What do you do when there’s an emergency late at night that requires welfare services? This is exactly what the on-call workers of the Jerusalem Municipality’s Welfare Department are for. The on-call workers, who are all social workers, respond to a multitude of incidents, including: delivering difficult news, domestic violence cases, treating youth who have run away, and answering emergency telephone calls on various issues. About 150 on-call workers took part in cultural competency workshops via Zoom – some 100 on-call workers (in three workshops at the end of June) who work in West Jerusalem, and another about 50 workers who provide services in East Jerusalem, in a special workshop which took place on July 8 delivered in Arabic for drives of the east of the city (on 8.7.21).
During the workshops participants raised inter-cultural challenges they faced when they’re on-call, which is different than their everyday work – lack of familiarity with the callers and their cultural characteristics; the rapid transitioning between the vastly different cultures and backgrounds of callers; the sometimes-opposing approaches between welfare and community services; dealing with callers’ sometimes first encounters with welfare services; the objections that arise on the background of cultural perceptions versus the authority of the social worker to carry out legal orders, and more.
One on-call worker told that she had to inform an ultra-Orthodox family about the mother’s death on Friday afternoon, right before the Sabbath. She was surprised with the family’s preoccupation with burying the mother as quickly as possible, and that they weren’t open to her attempts at grief support. Another on-call worker recounted the time that she tried to move an elderly man living in unfit conditions to a shelter, and how there was significant opposition from the family.

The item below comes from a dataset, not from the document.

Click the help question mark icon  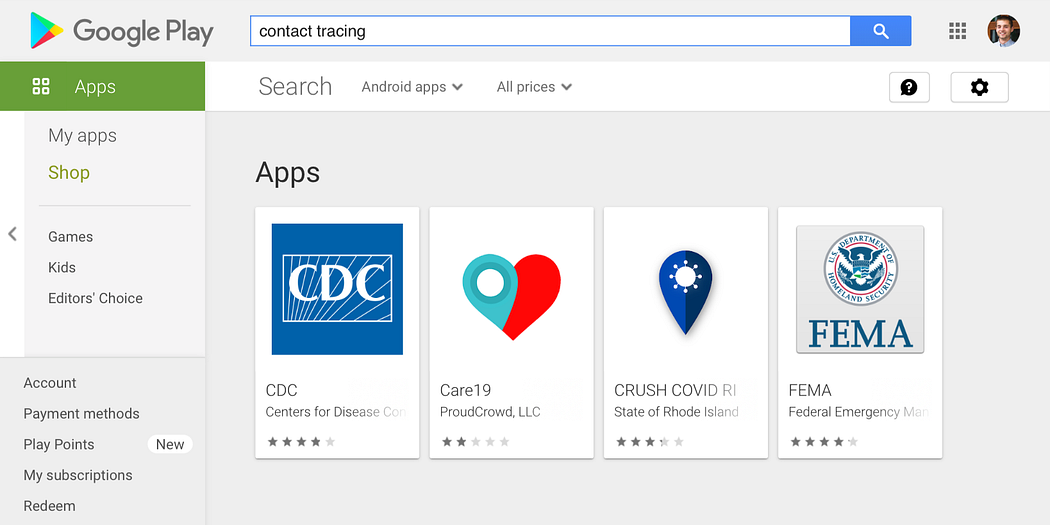(909, 87)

Participants were given tools to enable them to have a culturally competent and effective encounter: to think before the encounter what cultural sensitivities they may encounter and what is the effective response to those sensitivities and tools for deepening intercultural dialogue that helps facilitate effective and sensitive care.
This is the first workshop we’ve led for on-call workers. We hope that future workshops will preserve and strengthen this knowledge and skills.
Many thanks to the Jerusalem Foundation for their ongoing support of Cultural Competence in Jerusalem!